Written task 1: Identify every line in the entries that contains the string "coordinates", treating uppercase and lowercase letters as different, and copy each such line in full.

One of the most delightful parts of the lively social video worlds of TikTok and Instagram is the one occupied by vegan and vegetarian cooks, where a whole new generation of voices show off their cooking smarts and plant-powered color. One of our favorite voices on Instagram is Priyanka Naik, a vegan chef and Food Network champ. Her videos put extremely attractive vegan cooking like golden beet fusilli side by side with global food that fuses her travels and the table of her Indian family (tostones chaat!)

Priyanka’s first cookbook, The Modern Tiffin: On-the-Go Vegan Dishes with a Global Flair (Tiller Press, November 2021), launches this fall, and she describes it as “Alice in Wonderland but for food” — colorful, vibrant, playful. We are pretty smitten with her clever flavor plays, like adding tempered spices, an essential Indian cooking move, to finish an Italian-inspired lemon risotto. If this is her idea of vegan cooking, it’s a Wonderland we’d like to live in.

What has your journey to and through plant-based eating been like?
I grew up primarily vegetarian. My parents were both vegetarians. The style of cooking that we cook at home and the type of Indian we are, most of our food is vegetarian if not vegan. Just by default, my whole life has been very plant-forward before it was cool to be plant-forward. A typical dinner would be at least three to four vegetable dishes. I always liked that food because our style of cooking is also very flavorful, so it was never like, “Here’s steamed carrots.”

Records from a data collection
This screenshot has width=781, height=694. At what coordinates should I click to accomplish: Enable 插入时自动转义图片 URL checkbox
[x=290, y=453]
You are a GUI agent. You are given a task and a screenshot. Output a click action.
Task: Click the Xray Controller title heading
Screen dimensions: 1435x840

---

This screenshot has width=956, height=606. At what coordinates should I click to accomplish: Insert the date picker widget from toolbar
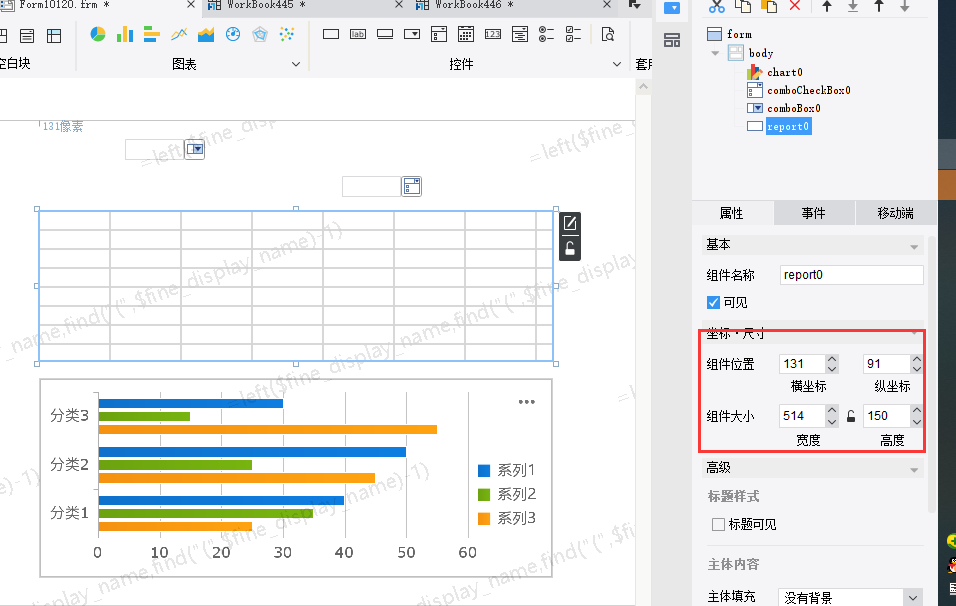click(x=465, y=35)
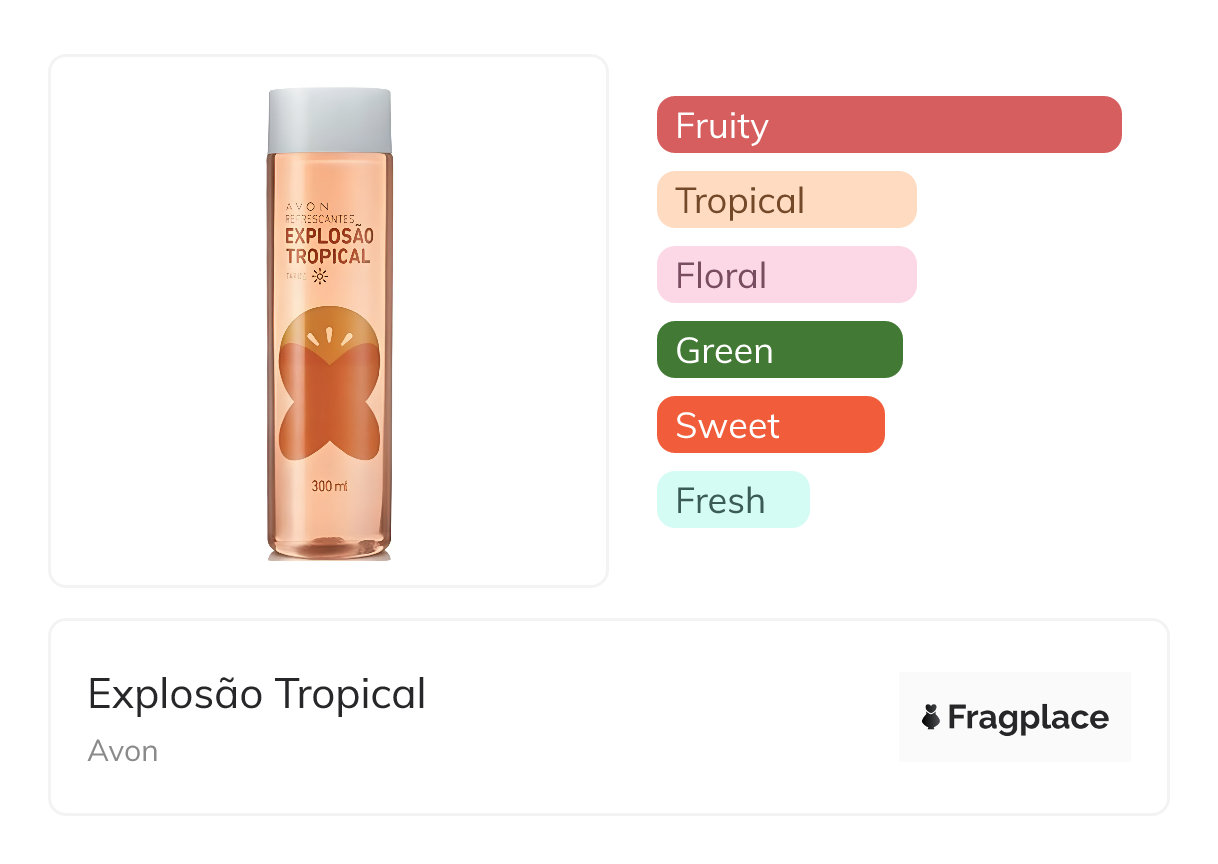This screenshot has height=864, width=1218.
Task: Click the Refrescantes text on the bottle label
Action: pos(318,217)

Written task 2: Continue the interview with the vegan chef from its last sentence.

Final answer 1:
This screenshot has width=781, height=694. At what coordinates should I click to accomplish: Enable 插入时自动转义图片 URL checkbox
This screenshot has width=956, height=606. At what coordinates should I click to accomplish: Insert the date picker widget from toolbar

Final answer 2:
I actually grew up then, when I got a little bit older, eating chicken and seafood. Not by choice necessarily, but because there were so many limited options in the ’90s. When we were in school, or on school trips, when we were socializing, it just became really difficult. We started introducing chicken mainly through Burger King, because fast food was also obviously very popular and it wasn’t necessarily considered unhealthy for the same reasons it’s considered unhealthy now.

Then I became older and I watched one too many documentaries; I’ve always been an animal-lover. I was like,” Well, if I truly love animals, why would I want them to be treated not in the same way that I want to be treated?” I just felt that it was very disingenuous of me to be like, “Well, I love animals and then I’m eating chicken or eating fish.” It just didn’t make sense to me.

My whole philosophy around food became a little bit more, I would say, strict because of doing all this research and I became full-time vegetarian again 14 years ago. As I started cooking more, learning more, teaching myself more, I probably did too much research on the dairy industry and on the egg industry and all those other industries that people probably don’t want to know about and that’s when I started cutting out dairy and then evolving into full vegan.

So you’ve really transitioned back and come full-circle to your family’s way of eating.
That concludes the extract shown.